Robert's Perl Tutorial

http://www.sthomas.net/roberts-perl-tutorial.htm


Basic changes

Suppose you want to replace bits of a string. For example, 'us' with 'them'.

$_='Us ? The bus usually waits for us, unless the driver forgets us.';

print "$_\n";

s/Us/them/;   # operates on $_, otherwise you need $foo=~s/Us/them/;

print "$_\n";

What happens here is that the string 'Us' is searched for, and when a match is found it is replaced with the right side of the expression, in this case 'them'. Simple.

You'll notice that only one substitution was made. To match globally use /g which runs through the entire string, changing wherever it can. Try:

s/Us/them/g;

which fails. This is because regexes are not, by default, case-sensitive. So:

s/us/them/ig;

would be a better bet. Now, everything is changed. A little too much, but one problem at a time. Everything you have learn about regex so far can be used with s/// , like parens, character classes [ ] , greedy and stingy matching and much more. Deleting things is easy too. Just specify nothing as the replacement character, like so s/Us//; .

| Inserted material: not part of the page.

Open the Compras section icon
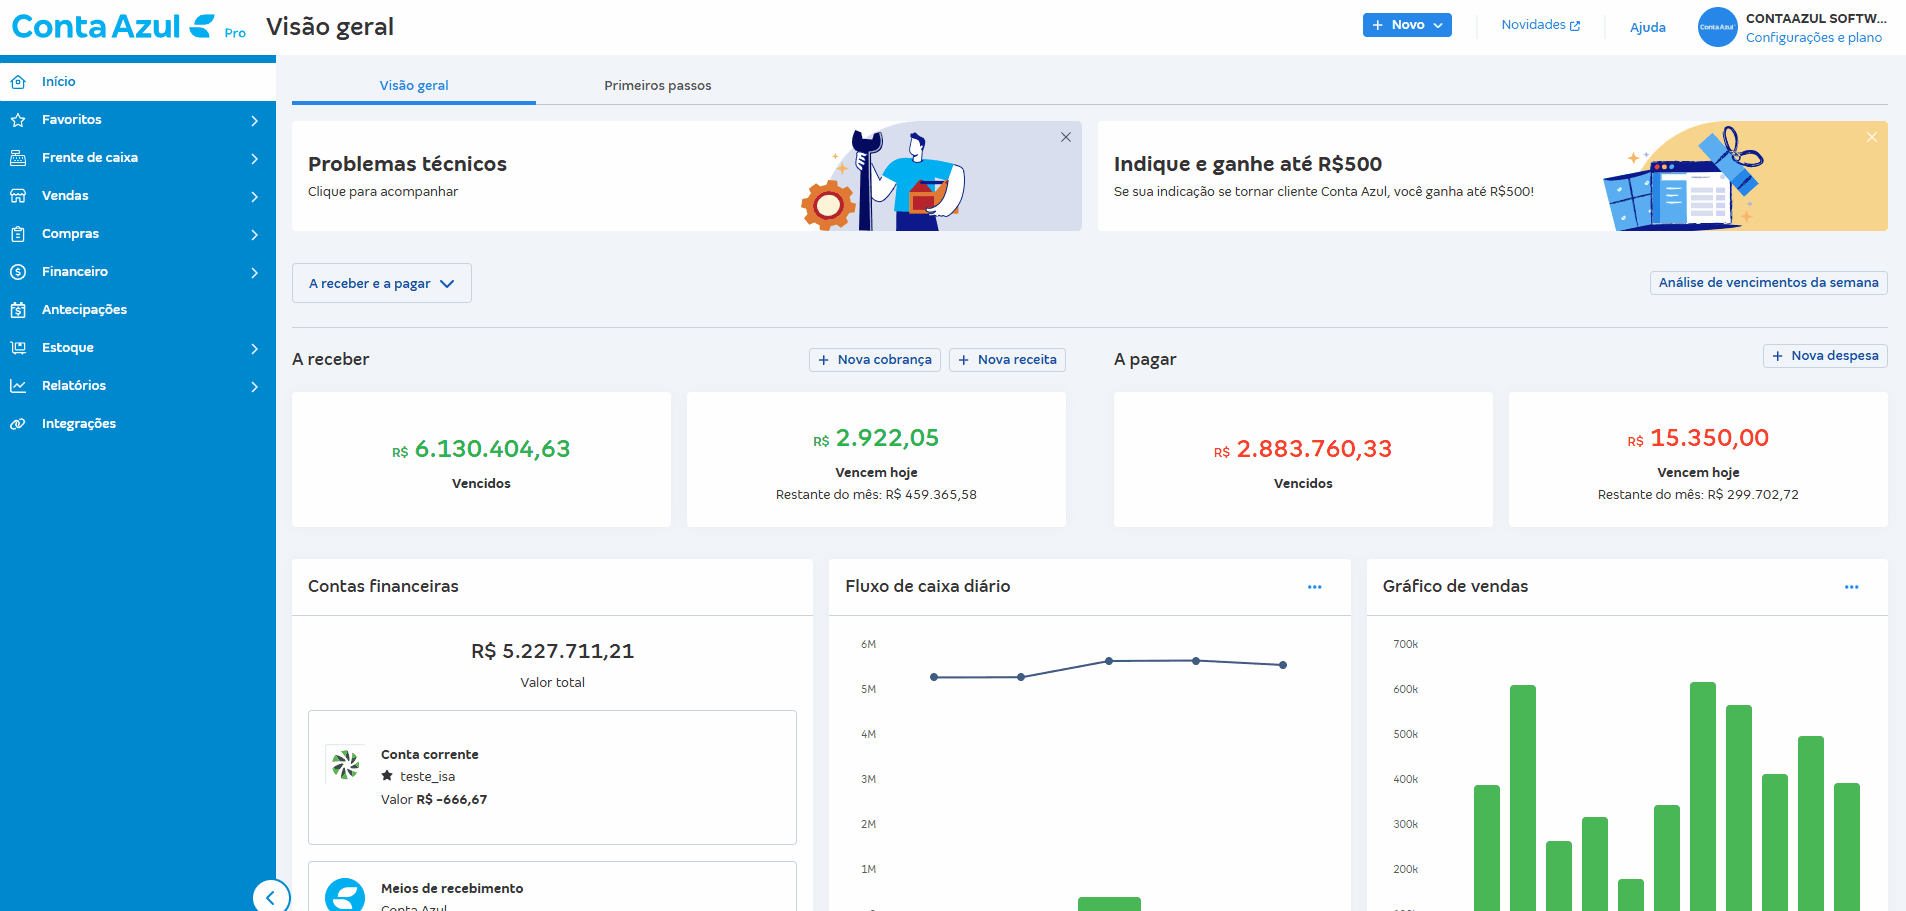The height and width of the screenshot is (911, 1906). coord(18,233)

So we can use some of that knowledge to fix this problem. We need to make sure that a space precedes the 'us'. What about:

s/ us/them/g;

An small improvement. The first 'Us' is now no longer changed, but one problem at a time ! We'll first consider the problem of the regex changing 'usually' and other words with 'us' in them.

What we are looking for is a space, then 'us', then a comma, period or space. We know how to specify one of a number of options - the character class.

s/ us[. ,]/them/g;

Another tiny step. Unfortunately, that step wasn't really in the right direction, more on the slippery slope to Poor Programming Practice. Why? Because we are limiting ourselves. Suppose someone wrote ' send it to us; when we get it'.

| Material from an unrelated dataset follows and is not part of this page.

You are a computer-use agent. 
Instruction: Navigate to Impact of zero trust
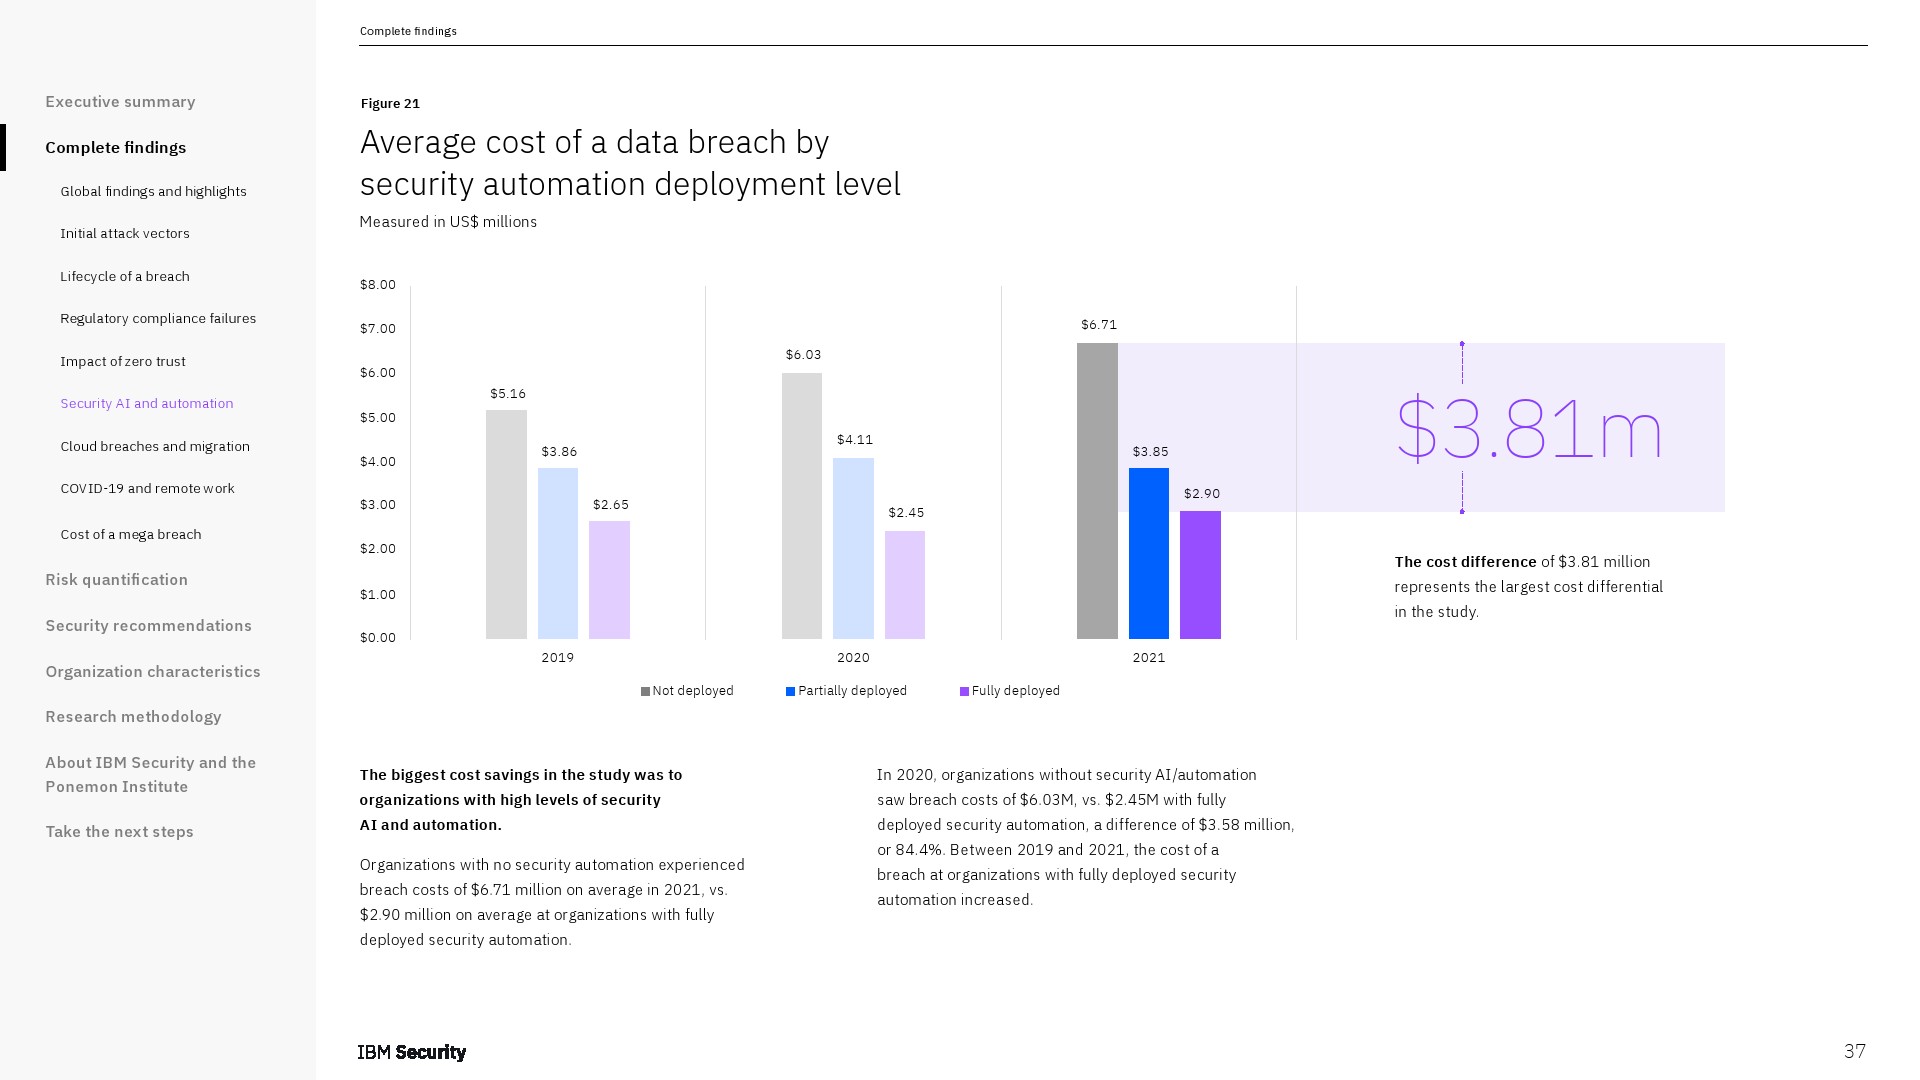pyautogui.click(x=122, y=361)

You can't think of all the possible permutations. It is often easier, and safer, to simply state what must not follow the match. In this case, it can be anything except a letter. We can define that as a-z. So we can add that to the regex.

s/ us[^a-z]/ them/g;

the caret ^ negates the character class, and a-z represents every alphabet from a to z inclusive. A space has been added to the substitution part - as the original space was matched, it should be replaced to maintain readability.